All alkali-burned corneas in this study treated with BSS vehicle six times a day developed moderate to severe CNV that further compromises corneal transparency and vision (
Fig. 1A,
Supplementary Fig. S1). Further study is needed to determine if losartan plus corticosteroid therapy alone could provide effective treatment to reduce CNV after severe corneal injuries or whether the application of other inhibitors of CNV would be needed.
This study demonstrated that severe sodium hydroxide injuries are commonly associated with damage to the corneal endothelium and Descemet's membrane that increase the corneal fibrosis response. This is analogous to findings regarding the effects of chemical burns caused by bioweapon agents, such as sulfur mustard, where corneal endothelial damage was a major determinate of the long-term outcomes of injury.
39,40 Combined topical losartan and corticosteroids could also decrease myofibroblast generation and corneal scarring fibrosis that occur in response to these chemical bio-weapon agents.
This study also found that collagen type IV produced by corneal fibroblasts, which was not associated with the epithelial BM or Descemet's BM, was upregulated in the stroma after alkali burn injury, similar to what was noted after descemetorhexis injury in prior studies.
7,22 The increase was most prominent in the anterior and posterior stroma, nearest to the tear film and aqueous humor sources of TGF-β1 and TGF-β2.
5,22 TGF-β1 directly stimulates corneal fibroblasts to upregulate collagen type IV production.

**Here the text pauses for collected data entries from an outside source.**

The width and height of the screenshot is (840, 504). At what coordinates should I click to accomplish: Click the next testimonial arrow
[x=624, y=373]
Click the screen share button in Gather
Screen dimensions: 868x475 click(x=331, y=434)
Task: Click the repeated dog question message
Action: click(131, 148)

7 Since collagen type IV directly binds TGF-β1 and TGF-β2
41,42 and prevents their binding to the cognate TGF-β receptors, thereby modulating the effects of TGF-β on stromal cells, this collagen type IV upregulation likely represents a feedback regulatory pathway to modulate the effects of TGF-β on corneal fibroblasts, myofibroblasts, and other stromal cells.

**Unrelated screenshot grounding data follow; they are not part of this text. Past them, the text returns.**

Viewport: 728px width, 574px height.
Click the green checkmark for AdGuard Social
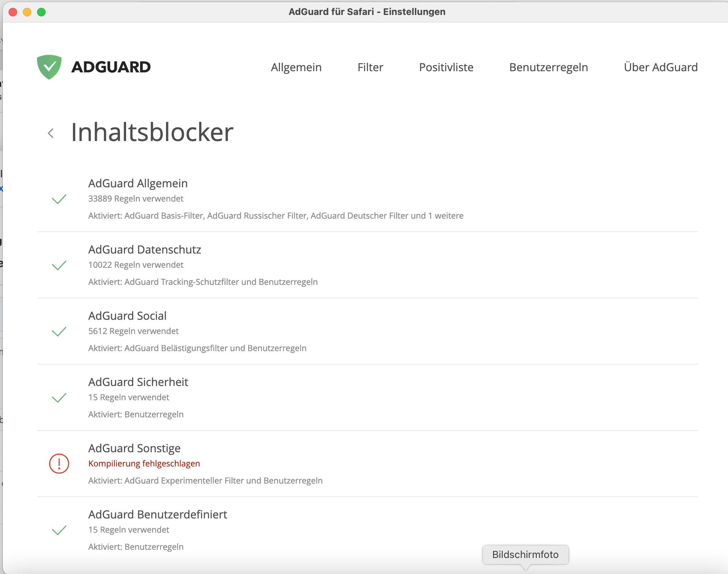[x=59, y=332]
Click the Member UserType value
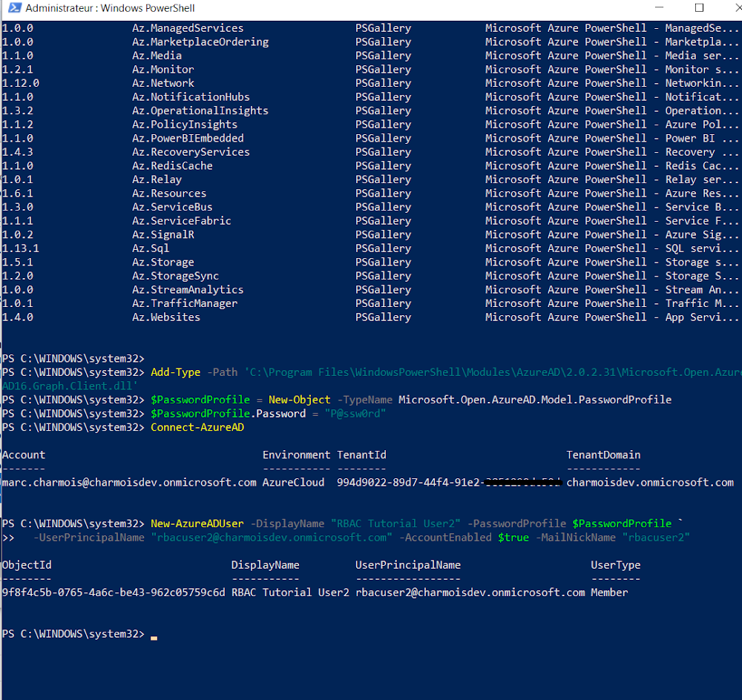Screen dimensions: 742x700 (608, 592)
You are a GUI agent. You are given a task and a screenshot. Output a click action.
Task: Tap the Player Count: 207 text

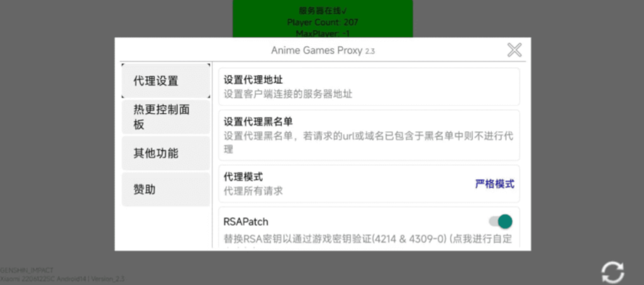coord(323,22)
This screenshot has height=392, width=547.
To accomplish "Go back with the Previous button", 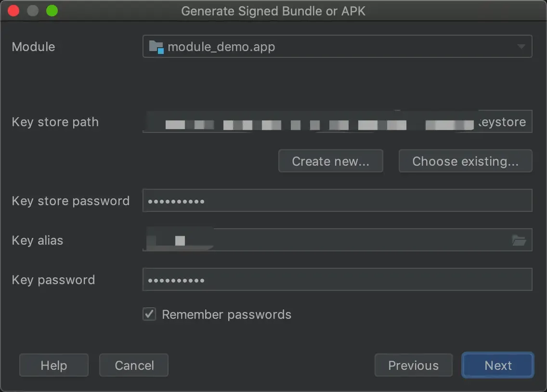I will point(413,365).
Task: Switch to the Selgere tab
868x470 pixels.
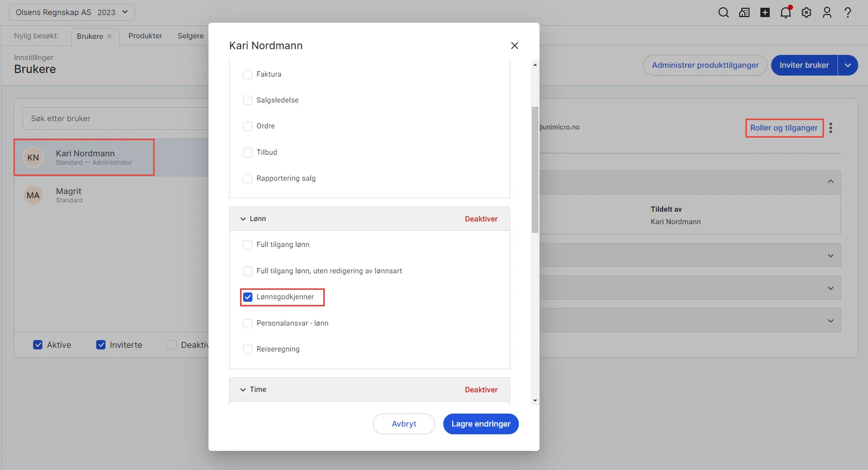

7 This regulatory pathway is also likely active in other organs where injuries trigger fibrosis and organ dysfunction.
43 Losartan, via its modulation of TGF-β signaling, decreased collagen type IV production in the stroma after alkali burn injury, similar to what was found in the descemetorhexis injury model in rabbits.
7 This decrease in collagen type IV production extending to the posterior stroma confirms topical losartan penetration into the stroma.
In conclusion, combined topical treatment with losartan and corticosteroids most effectively decreased corneal opacity and stromal myofibroblast generation after severe alkali burn injury. Further study is needed to optimize the dosing regimens and the timing of treatment after injury to provide effective therapy for chemical burns in humans.